Despite the slowdown in the world economy, the total amount of giving to charity has continued to increase, according to the British organization Charities Aid Formation. The World Giving Index 2013 reveals another curious result: It is the developing countries that are driving growth in charity and the material wealth of individuals isn’t always a sign of their willingness to donate to a good cause.
The World Giving Index 2013 looks at data collected in 2012 from 135 countries and that account for 94% of the world’s population. The study is based on Gallup polls, conducted as part of their World Poll initiative. The statistical data obtained is then interpreted by analysts at the British Charities Aid Foundation (CAF) into three categories: helping a stranger, donating money to charity organizations, and volunteering. The total of these three components determines a country’s ranking in the Index.
The Index leader this year was the United States, which previously held this title in 2011, passing the top spot to Australia in 2012. America came out on top in charitable donations because Americans gave more to needy strangers in 2012. And even while there was relatively stable distribution among the top places across Western countries, this year’s Index was a direct confirmation of a global trend – that people from developing countries are more and more frequently getting involved in such social processes. If you look at the number of people active in charitable giving in absolute numbers and not as a percentage, then India and China are clear leaders. On average, 654 million Indians per month gave some form of help in one of the three categories, while in China it was 531 million and in the U.S. it was 470 million.
Growth in charitable donations is primarily due to the fact that more people are directly helping the needy. Compared with previous editions of the Index, this amounted to 200 million more people, or twice the increase in the number of people who volunteer or make cash donations.

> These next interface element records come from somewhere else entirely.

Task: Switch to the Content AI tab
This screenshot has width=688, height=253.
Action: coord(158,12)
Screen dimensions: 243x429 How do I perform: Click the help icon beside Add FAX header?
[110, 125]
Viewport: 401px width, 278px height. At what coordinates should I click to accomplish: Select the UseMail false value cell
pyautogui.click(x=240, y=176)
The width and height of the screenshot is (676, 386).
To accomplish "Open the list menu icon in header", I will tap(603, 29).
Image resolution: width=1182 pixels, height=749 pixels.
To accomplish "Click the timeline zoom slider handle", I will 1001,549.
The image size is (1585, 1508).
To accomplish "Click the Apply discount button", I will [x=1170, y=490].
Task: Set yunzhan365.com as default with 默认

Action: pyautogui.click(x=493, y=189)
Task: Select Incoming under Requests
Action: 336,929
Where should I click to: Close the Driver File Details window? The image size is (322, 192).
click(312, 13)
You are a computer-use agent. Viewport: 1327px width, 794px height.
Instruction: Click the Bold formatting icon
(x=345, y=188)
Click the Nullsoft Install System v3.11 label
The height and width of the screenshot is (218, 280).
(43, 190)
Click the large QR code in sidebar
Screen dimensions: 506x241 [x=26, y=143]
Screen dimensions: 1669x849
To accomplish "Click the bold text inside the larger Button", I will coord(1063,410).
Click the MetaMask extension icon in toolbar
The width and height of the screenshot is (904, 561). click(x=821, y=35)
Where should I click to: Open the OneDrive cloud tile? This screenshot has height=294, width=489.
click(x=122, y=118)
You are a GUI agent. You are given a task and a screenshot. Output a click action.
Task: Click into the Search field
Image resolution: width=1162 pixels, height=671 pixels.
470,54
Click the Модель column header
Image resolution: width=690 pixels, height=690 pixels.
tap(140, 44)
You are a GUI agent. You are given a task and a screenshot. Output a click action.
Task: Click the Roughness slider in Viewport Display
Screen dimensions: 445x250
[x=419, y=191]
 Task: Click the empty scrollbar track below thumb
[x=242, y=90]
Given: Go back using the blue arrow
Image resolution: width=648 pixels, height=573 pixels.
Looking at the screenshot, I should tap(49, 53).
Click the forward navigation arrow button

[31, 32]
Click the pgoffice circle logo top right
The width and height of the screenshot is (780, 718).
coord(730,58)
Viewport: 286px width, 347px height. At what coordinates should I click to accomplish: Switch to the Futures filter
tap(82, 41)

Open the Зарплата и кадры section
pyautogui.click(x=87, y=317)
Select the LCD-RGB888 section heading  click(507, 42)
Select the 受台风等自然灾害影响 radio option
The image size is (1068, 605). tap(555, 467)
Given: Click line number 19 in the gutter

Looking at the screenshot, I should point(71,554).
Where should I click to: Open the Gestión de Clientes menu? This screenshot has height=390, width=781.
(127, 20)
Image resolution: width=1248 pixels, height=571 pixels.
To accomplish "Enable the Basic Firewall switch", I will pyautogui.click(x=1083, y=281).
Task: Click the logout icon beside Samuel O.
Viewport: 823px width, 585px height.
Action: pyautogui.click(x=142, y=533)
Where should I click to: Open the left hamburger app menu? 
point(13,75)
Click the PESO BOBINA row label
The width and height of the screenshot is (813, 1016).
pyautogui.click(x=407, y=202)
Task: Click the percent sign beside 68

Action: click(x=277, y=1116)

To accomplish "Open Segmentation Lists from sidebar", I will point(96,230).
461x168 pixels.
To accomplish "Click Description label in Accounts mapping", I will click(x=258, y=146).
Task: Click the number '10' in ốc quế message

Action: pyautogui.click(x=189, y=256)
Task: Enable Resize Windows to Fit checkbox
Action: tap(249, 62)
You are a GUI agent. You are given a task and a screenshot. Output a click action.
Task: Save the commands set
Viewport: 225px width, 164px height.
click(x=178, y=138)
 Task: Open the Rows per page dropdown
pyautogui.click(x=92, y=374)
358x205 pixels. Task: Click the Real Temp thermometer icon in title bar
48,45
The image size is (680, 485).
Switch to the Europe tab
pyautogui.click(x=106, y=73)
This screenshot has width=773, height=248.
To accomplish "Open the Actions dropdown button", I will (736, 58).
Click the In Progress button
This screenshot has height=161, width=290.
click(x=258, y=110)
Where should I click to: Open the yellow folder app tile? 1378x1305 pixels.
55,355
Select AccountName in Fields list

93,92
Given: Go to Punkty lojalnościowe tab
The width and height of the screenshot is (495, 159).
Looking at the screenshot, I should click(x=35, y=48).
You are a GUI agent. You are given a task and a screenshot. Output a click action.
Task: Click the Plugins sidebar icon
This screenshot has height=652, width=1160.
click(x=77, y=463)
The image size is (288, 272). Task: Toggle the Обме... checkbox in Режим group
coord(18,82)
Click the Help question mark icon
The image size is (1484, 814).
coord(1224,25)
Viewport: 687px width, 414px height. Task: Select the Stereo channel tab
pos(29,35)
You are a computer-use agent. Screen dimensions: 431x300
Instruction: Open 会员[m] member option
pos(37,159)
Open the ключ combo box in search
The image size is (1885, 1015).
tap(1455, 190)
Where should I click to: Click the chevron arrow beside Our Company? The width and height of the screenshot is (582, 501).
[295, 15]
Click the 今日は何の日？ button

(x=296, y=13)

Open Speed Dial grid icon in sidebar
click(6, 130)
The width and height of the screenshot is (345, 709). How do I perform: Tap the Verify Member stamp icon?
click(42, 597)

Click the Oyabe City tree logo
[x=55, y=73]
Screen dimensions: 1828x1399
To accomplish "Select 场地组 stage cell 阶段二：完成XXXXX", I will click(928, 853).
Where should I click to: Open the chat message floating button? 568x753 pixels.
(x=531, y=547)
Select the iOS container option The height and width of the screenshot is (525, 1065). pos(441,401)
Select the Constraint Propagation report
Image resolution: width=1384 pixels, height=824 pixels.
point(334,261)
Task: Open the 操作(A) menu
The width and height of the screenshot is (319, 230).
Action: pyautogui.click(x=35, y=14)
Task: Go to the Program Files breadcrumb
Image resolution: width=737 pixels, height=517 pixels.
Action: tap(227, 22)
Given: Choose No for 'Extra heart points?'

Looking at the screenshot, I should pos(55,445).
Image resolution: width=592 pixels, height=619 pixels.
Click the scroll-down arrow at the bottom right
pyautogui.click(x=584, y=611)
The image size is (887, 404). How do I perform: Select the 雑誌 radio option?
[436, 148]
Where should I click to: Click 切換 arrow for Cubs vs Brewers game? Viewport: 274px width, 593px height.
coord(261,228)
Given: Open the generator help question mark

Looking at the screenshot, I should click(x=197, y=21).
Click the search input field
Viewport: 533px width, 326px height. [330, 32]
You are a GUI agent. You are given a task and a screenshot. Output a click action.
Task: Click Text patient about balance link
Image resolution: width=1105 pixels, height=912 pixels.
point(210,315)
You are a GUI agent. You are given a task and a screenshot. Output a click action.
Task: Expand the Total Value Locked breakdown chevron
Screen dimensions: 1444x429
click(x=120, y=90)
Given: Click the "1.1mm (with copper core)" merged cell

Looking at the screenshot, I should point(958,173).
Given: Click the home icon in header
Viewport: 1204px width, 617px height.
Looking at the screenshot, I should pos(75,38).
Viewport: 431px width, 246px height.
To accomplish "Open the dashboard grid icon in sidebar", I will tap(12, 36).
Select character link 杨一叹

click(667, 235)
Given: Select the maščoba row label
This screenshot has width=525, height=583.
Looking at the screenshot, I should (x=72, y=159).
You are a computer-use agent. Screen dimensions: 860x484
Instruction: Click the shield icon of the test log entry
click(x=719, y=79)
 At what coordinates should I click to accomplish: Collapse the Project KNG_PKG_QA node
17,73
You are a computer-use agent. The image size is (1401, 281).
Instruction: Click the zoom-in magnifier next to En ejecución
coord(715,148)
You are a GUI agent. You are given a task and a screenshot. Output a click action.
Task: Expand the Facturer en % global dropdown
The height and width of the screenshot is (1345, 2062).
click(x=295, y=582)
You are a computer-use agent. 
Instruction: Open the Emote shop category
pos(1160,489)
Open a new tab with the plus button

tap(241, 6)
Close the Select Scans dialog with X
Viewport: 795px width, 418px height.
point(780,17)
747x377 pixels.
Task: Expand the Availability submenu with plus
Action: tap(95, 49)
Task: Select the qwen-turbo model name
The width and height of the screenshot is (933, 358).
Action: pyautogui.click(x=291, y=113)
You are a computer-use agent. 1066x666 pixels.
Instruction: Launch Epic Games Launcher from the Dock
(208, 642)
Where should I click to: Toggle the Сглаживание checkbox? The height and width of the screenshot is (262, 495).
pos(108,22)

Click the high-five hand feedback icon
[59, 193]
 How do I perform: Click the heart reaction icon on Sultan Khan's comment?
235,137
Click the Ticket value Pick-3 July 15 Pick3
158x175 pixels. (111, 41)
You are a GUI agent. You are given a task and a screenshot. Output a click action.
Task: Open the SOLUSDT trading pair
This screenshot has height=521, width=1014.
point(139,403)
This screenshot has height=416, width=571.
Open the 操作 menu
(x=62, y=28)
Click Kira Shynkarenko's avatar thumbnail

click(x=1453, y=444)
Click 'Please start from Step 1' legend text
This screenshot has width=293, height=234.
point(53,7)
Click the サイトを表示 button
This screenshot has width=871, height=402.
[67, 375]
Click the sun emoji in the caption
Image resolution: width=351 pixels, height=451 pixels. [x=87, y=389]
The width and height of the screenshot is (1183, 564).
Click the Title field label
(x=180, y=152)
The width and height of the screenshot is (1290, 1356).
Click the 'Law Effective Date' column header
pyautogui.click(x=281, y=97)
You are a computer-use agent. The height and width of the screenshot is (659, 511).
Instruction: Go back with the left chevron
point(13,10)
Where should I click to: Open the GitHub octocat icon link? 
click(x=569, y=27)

It is unusual that there was a three-way tie for second place in the 2013 Index among Canada, Myanmar, and New Zealand. In each of these countries, 58% of the population participated in one form of charity or another during the month the surveys were conducted. However, the preferences of these countries varied greatly. The most popular way to do a good deed in Myanmar and Canada was through financial assistance to charitable organizations (85% and 68%, respectively), while New Zealanders, in addition to financial donations (made by 67% of the population), think that personal aid to needy strangers is just as important. Topping the Index in 2012 and 2010, Australia dropped this year to seventh behind Ireland and the UK. Among the other top ten charitable countries were the Netherlands, Qatar, and Sri Lanka.
On the topic of gender preferences, it’s worth noting that women universally much prefer to donate money while men prefer to give their time, whether through personally helping strangers or through volunteer work. There are also differences among age groups.
It is no secret that the older a person is, the more likely it is that he or she wants to help others without compensation. This axiom is confirmed in all editions of the Index’s publication, beginning in 2010. But CAF analysts revealed that last year, the gap between the 50+ age group and others closed slightly, thanks to the younger generation’s becoming more involved. Compared to 2012, the number of people who give money to charity grew by 1% in the 2013 Index in the 15-24, 25-34, and 35-49 age brackets, while the 50+ group grew by just 0.4%.
Younger well-to-do people are more cautious in choosing the organizations they will donate to, according to the Innovation in Giving Fund. A sociological survey of wealthy people conducted by Scorpio Partnership shows that 58% of all sponsors under age 30 spend weeks or even months searching for projects to support with their money. Younger people are also more likely to follow up the social impact and results of their donations – 81% versus 72% of those over 45 years of age.
The Poorer, The More Generous
We might logically assume that the higher the income of a nation’s citizens, the more likely and possible it is that they will donate to charity, which is why the World Giving Index 2013 is surprising.
The country giving more financial support to charitable organizations than any other is Myanmar, where 85% of adults stated that they give money to charity. Myanmar also happens to be one of the least developed countries in the world and has very low income per capita. This fact only confirms that financial contributions depend less on the wealth of a donor and more on his desire to help. People who have themselves as some point been needy are more willing to part with money to help others. This trend is confirmed by the fact that eight of the top ten countries in the Index do not belong to the G20, which collectively represents 90% of the global gross national product. In absolute qualitative terms, another developing county, India, gives more financial aid to charities than any other (more than 244 million people in the month of the survey).